(Recorded data)
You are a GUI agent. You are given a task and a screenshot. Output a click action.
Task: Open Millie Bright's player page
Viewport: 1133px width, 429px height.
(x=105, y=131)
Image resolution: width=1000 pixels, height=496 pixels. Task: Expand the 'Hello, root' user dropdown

==

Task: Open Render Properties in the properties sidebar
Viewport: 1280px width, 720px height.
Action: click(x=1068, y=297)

(Job)
Format as a numbered list everything in the entries from the line containing "Task: Open Render" down to the line containing "Action: click(x=1068, y=297)", omitting blank lines.

(Answer for this exercise)
1. Task: Open Render Properties in the properties sidebar
2. Viewport: 1280px width, 720px height.
3. Action: click(x=1068, y=297)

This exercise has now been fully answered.